# Work required
Lines to restate from the data below: from the one containing "Área do Corretor (1585, 160)" to the one containing "Seguro Viagem (119, 1119)", both included. Give them again exactly, and only them.

# Supplied material
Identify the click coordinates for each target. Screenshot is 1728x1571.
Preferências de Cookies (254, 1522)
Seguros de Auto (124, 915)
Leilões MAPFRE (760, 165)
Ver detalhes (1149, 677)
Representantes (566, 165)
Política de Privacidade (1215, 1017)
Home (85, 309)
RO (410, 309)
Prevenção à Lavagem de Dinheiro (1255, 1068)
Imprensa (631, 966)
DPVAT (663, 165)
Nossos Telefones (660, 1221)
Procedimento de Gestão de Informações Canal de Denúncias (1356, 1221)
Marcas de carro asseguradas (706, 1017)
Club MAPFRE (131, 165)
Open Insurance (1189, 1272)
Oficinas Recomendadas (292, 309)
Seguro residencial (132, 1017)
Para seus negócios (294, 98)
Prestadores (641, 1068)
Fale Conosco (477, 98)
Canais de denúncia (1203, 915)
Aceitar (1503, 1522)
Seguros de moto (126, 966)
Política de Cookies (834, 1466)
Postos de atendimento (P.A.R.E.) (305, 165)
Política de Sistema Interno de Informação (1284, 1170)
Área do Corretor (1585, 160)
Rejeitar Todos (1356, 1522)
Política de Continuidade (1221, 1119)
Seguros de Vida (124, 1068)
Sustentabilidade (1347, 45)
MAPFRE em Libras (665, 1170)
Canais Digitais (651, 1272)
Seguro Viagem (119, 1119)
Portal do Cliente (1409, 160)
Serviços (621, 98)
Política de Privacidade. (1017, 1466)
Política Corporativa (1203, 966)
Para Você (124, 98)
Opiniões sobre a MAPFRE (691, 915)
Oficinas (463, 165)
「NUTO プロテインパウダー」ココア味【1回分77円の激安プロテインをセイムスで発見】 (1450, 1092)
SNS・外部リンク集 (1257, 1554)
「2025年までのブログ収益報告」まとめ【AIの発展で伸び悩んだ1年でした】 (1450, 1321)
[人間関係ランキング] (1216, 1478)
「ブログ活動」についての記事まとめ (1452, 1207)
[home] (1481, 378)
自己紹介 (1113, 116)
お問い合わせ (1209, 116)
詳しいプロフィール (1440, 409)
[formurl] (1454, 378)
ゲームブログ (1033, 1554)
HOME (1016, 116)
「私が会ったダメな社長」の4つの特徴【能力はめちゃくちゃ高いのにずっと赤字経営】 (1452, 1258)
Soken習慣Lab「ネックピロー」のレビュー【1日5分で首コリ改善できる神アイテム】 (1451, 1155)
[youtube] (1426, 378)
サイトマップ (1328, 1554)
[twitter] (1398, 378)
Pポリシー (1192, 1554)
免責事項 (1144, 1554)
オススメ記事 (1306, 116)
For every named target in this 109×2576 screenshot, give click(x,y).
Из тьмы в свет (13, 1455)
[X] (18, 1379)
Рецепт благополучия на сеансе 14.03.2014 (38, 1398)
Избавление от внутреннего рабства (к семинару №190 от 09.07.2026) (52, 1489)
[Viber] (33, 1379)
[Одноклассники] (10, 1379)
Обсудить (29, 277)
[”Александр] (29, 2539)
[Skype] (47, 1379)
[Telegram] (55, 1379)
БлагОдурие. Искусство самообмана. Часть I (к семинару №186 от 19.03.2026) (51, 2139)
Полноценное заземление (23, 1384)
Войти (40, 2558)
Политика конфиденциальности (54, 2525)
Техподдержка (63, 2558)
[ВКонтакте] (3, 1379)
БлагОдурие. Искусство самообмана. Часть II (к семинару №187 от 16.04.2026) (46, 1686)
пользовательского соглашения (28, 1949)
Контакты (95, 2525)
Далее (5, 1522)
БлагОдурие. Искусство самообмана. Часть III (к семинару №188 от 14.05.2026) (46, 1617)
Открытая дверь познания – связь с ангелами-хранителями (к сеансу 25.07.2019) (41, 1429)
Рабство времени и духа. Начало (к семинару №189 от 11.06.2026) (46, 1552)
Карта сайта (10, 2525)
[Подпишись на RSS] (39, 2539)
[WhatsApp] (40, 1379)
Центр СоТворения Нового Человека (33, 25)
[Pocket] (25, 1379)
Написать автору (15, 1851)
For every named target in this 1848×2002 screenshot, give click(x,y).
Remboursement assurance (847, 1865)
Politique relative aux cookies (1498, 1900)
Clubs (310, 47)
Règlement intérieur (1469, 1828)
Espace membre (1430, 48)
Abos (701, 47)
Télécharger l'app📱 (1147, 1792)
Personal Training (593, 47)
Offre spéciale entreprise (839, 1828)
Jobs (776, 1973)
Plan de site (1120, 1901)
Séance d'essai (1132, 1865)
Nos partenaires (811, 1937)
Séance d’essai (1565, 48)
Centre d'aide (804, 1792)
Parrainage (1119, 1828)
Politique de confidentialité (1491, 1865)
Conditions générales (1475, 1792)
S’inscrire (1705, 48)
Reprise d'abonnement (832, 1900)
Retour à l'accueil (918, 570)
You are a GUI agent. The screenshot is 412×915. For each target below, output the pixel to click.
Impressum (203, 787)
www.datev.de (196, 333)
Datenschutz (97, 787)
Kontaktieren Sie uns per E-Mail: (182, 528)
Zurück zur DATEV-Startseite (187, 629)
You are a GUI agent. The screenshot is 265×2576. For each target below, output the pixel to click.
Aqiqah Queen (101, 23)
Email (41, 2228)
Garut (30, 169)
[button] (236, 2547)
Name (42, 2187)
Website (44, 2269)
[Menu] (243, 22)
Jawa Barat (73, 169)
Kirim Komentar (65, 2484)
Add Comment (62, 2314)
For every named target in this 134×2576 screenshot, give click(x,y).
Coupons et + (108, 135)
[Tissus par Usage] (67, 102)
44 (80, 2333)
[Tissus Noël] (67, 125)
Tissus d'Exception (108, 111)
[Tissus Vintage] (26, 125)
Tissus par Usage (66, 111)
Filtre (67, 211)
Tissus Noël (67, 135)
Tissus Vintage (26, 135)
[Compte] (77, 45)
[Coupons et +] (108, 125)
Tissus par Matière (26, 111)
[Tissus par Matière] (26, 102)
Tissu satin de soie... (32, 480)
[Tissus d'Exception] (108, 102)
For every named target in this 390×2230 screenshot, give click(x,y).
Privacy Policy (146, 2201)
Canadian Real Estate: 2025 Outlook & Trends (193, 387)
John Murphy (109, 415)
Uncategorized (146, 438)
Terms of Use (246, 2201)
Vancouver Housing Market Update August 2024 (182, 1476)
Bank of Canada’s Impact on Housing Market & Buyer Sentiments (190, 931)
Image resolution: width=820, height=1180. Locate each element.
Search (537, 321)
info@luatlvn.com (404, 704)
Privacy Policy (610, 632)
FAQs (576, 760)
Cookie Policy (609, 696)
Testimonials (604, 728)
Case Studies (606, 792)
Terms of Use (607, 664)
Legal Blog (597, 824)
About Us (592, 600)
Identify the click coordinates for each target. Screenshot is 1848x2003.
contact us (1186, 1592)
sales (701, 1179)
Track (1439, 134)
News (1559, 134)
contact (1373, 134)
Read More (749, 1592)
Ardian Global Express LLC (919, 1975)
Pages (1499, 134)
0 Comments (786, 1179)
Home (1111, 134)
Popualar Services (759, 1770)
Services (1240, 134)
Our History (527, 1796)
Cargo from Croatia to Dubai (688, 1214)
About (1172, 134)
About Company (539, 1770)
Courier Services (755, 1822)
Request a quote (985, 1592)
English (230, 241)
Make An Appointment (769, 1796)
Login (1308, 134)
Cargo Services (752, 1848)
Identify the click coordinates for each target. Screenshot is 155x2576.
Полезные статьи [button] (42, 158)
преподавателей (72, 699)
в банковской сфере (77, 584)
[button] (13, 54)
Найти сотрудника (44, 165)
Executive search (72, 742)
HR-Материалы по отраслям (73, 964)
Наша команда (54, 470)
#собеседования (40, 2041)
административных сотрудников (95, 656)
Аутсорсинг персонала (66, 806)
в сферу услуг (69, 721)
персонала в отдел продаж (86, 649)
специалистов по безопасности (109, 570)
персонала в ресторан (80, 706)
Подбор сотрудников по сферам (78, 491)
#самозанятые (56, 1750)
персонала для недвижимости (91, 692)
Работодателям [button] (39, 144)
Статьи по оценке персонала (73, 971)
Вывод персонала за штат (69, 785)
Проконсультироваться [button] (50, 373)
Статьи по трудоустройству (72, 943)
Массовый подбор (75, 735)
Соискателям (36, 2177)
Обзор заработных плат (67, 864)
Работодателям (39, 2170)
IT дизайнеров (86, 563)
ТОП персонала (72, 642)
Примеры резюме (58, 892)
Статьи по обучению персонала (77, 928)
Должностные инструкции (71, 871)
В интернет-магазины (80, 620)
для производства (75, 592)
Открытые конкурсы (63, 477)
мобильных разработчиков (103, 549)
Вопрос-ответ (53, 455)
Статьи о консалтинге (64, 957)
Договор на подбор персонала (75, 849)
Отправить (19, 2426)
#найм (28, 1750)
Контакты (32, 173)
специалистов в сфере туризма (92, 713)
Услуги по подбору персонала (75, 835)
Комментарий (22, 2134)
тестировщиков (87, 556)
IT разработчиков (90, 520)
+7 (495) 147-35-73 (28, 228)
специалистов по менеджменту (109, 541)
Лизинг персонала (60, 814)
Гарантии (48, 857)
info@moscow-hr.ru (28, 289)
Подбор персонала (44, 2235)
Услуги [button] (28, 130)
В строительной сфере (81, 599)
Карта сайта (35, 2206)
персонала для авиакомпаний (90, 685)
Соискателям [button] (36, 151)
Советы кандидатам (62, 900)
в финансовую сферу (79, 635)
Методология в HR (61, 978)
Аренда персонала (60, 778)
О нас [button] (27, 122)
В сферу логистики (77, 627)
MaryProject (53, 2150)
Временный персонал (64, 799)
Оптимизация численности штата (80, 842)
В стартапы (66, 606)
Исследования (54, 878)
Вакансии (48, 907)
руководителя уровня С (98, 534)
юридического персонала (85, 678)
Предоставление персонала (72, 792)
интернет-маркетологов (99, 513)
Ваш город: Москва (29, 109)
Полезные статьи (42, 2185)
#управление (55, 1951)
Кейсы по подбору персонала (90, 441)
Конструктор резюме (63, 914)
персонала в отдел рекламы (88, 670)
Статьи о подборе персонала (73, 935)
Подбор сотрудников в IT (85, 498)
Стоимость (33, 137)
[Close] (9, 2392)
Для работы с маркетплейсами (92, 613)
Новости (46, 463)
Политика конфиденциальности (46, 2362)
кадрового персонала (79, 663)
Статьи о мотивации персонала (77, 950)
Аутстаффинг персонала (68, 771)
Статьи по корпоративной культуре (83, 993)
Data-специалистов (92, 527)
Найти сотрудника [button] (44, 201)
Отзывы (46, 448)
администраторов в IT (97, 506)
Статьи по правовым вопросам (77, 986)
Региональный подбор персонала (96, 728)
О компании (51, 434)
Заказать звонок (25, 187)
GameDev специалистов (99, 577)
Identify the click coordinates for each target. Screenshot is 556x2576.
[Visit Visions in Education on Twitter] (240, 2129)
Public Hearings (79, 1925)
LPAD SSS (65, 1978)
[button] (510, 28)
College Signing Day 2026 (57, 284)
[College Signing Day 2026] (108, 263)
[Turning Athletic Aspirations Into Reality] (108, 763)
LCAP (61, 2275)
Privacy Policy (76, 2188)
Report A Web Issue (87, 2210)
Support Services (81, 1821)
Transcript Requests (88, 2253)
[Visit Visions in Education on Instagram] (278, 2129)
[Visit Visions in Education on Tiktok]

# Exercise solution
Área do Corretor (1585, 160)
Rejeitar Todos (1356, 1522)
Política de Continuidade (1221, 1119)
Seguros de Vida (124, 1068)
Sustentabilidade (1347, 45)
MAPFRE em Libras (665, 1170)
Canais Digitais (651, 1272)
Seguro Viagem (119, 1119)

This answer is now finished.